Requirement: Check every line below for the word "mode" and copy the ones that have it.

Given entries:
· · · · · · ·
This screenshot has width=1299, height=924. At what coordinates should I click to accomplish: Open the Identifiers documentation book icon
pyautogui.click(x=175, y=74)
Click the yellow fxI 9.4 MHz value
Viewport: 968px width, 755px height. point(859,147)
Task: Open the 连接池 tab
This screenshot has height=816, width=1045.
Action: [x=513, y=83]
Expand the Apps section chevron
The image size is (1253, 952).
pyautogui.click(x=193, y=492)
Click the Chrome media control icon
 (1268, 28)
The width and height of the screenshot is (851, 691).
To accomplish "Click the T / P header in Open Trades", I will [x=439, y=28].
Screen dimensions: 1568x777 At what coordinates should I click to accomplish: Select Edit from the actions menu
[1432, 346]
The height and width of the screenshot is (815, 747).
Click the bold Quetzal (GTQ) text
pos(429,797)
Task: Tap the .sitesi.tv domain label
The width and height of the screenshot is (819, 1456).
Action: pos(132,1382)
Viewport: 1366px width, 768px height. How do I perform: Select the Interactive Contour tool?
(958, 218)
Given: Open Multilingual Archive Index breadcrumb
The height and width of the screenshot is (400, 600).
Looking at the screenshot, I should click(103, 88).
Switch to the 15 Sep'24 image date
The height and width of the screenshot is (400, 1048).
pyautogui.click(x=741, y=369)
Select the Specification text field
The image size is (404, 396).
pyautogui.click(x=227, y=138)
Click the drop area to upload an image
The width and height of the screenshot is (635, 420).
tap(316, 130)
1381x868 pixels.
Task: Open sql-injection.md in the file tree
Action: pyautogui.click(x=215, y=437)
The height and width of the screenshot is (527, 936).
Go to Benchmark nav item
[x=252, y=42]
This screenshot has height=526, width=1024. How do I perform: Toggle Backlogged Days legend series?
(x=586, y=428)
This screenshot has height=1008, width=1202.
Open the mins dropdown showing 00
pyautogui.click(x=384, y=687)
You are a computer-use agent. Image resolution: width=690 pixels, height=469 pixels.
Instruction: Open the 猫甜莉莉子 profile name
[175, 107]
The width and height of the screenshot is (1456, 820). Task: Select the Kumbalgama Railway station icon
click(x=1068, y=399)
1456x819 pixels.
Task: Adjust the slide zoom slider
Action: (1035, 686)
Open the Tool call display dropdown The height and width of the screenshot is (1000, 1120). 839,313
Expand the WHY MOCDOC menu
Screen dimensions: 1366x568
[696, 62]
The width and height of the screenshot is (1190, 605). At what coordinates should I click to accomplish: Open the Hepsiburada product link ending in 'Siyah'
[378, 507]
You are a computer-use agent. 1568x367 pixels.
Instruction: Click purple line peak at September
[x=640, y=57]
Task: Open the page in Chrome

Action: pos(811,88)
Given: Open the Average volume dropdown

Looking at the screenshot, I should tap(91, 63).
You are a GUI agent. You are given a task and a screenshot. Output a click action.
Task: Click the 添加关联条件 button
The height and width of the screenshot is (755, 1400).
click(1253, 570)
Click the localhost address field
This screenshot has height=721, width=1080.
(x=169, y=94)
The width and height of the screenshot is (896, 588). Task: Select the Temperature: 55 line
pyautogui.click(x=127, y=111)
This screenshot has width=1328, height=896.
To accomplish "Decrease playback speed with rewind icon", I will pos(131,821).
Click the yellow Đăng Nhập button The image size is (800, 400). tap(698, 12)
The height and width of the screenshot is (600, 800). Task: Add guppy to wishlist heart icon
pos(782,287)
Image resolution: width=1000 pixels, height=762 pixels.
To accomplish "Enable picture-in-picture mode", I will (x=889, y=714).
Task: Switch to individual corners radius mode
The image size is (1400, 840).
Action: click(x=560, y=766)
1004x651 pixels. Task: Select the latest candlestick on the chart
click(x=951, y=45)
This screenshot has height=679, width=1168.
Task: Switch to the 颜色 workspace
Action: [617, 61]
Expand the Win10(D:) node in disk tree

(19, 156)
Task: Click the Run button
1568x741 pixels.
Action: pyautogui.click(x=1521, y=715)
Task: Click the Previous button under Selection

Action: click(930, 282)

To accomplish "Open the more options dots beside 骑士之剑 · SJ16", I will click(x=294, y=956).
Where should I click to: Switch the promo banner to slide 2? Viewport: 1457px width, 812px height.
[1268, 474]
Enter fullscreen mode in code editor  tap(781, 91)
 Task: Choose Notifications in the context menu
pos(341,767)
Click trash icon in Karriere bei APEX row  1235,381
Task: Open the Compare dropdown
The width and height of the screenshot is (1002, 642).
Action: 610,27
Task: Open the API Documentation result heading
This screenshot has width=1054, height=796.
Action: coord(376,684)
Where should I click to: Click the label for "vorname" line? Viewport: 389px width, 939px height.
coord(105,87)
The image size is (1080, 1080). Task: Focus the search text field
· · · · · · ·
Expected answer:
To accomplish "Enable picture-in-picture mode", I will (x=889, y=714).
Task: Switch to individual corners radius mode
Enter fullscreen mode in code editor  tap(781, 91)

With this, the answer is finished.